The average number of participants in Phase IV clinical trials has declined sharply—by 26.1%—in part due to the growing proportion of orphan drug approvals now being marketed.
Very high variation was observed around the mean number of participants per clinical trial and this variation has increased over time.
In this most recent study, Tufts CSDD also observed wide variation in overall duration (clinical plus approval phase) by therapeutic area. Looking at the most active therapeutic areas—those with the largest number of drug approvals during the full 11-year (2008-2018) period—anti-infectives had the shortest average overall duration of 84 months. CNS had the longest average overall duration of about 108 months. The average clinical phase duration for anti-infectives was 17.6 months. This is 19.2% shorter than that of CNS treatments.
Oncology approvals between 2008 and 2018 averaged almost 95 months overall per drug—87.2 months in the clinical phase and 7.7 months in the regulatory phase. Some of the variation in review durations can be explained by differences in the proportion of drugs that received a priority review rating from FDA. Whereas 74% of drugs approved in oncology had a priority rating, only 43% of CNS drugs were designated for priority review.
Overall durations (clinical plus regulatory phases) for orphan drug approvals decreased from 109.3 months, on average, in 2008-2013 to 96.6 months in 2014-2018, an acceleration of more than a year of time.Mean clinical duration for orphan drug approvals during 2014-2018 was 5.3 months faster than for non-orphan drug approvals.The difference between orphan and non-orphan drug mean regulatory review durations has increased with orphan drugs now seeing a four-month speed advantage during the later 2014-2018 time period.
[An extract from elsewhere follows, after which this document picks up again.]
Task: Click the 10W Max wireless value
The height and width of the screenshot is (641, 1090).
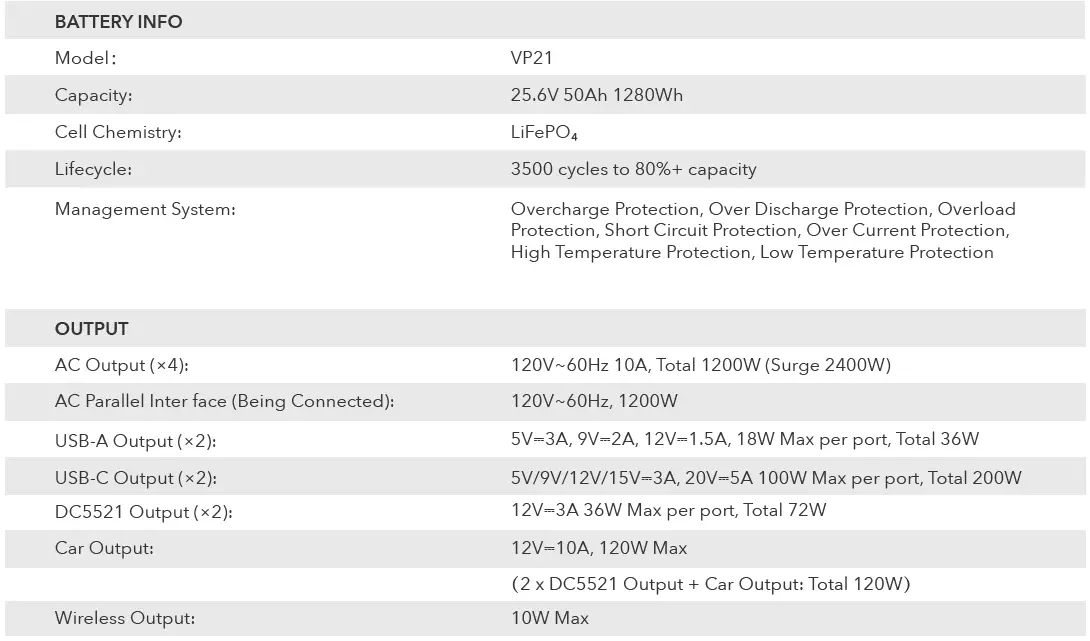Action: [x=549, y=618]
Mean clinical duration for non-orphan drug approvals increased substantially (16.2 months) in the 2014–2018 period, whereas mean regulatory review duration for non-orphan drugs decreased by one month.
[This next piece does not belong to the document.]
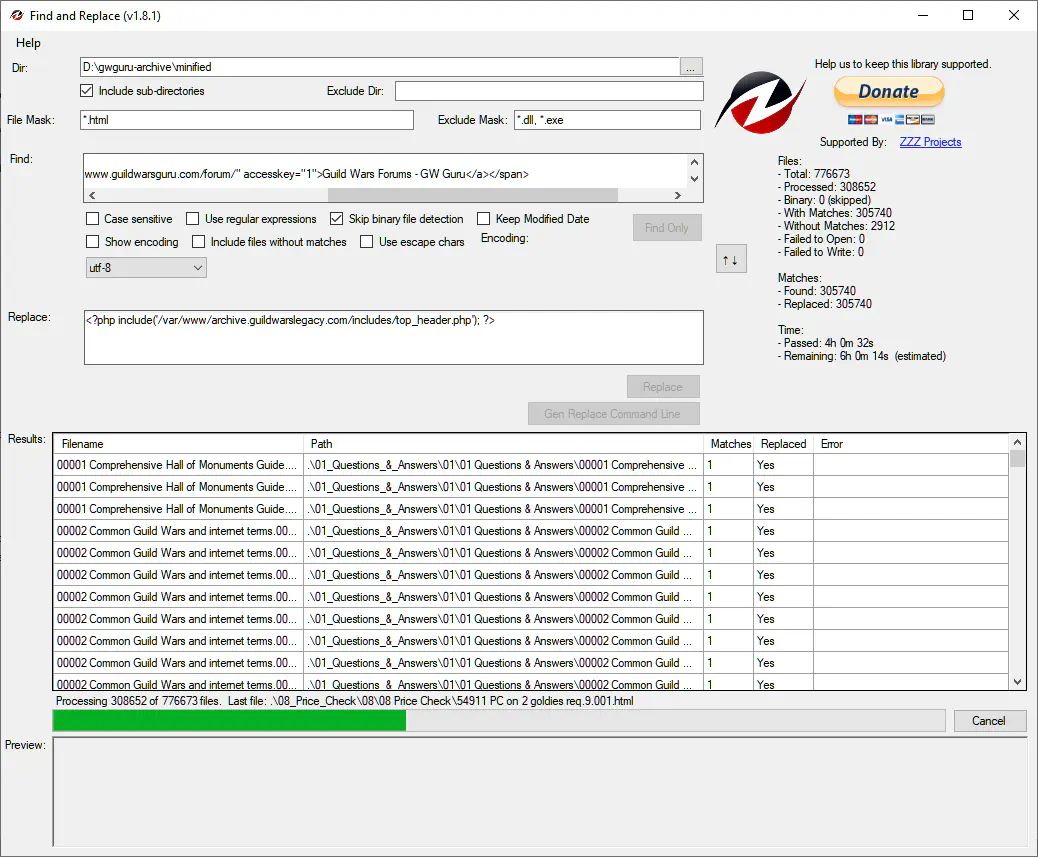Toggle Skip binary file detection checkbox
Image resolution: width=1038 pixels, height=857 pixels.
click(337, 219)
As expected, approvals under one of four expedited or facilitated regulatory pathways (FRPs) were considerably faster than those receiving non-expedited review. The overall duration for approvals of drugs under expedited review was 11% shorter, on average, than non-expedited review approvals during the full 11-year (2008–2018) observation period.
Compared to approvals under non-expedited review, the mean clinical phase duration for drugs approved under an FRP was four months shorter in the 2008-2013 time period (4.7%) and 4.2 months (4.5%) shorter in the 2014-2018 time period. The average regulatory review phase duration for expedited review drugs was approximately 45% faster than than for non-expedited drugs during both 2008-2013 and 2014–2018 time periods.
For approvals under expedited and non-expedited review, mean clinical phase durations increased by 7.4 months (9.1%) and 7.6 months (8.9%), respectively. Meanwhile, the mean regulatory review phase duration decreased by 0.3 months (3.1%) for expedited approvals and 0.7 months (4.0%) for non-expedited approvals.
Tufts CSDD also evaluated the impact of sponsor company size on development and regulatory approval speed. This subgroup was assessed in response to recent claims that smaller companies (i.e., organizations spending less than $1 billion on R&D annually) enjoy a speed advantage over the largest pharmaceutical and biotechnology companies. Looking at all approved drugs during 2008 and 2018, the claim is not supported. Approvals of drugs sponsored by the largest companies enjoy a nine-month average clinical duration advantage and a 1.2-month average regulatory review advantage.
We look forward to assessing the speed records broken by COVID-19 treatments and vaccines when they complete development. Contrasting them against our most recent pre-pandemic clinical and regulatory review phase durations will provide valuable insights into time-compression strategies and practices that can be applied across development portfolios long after the pandemic is behind us.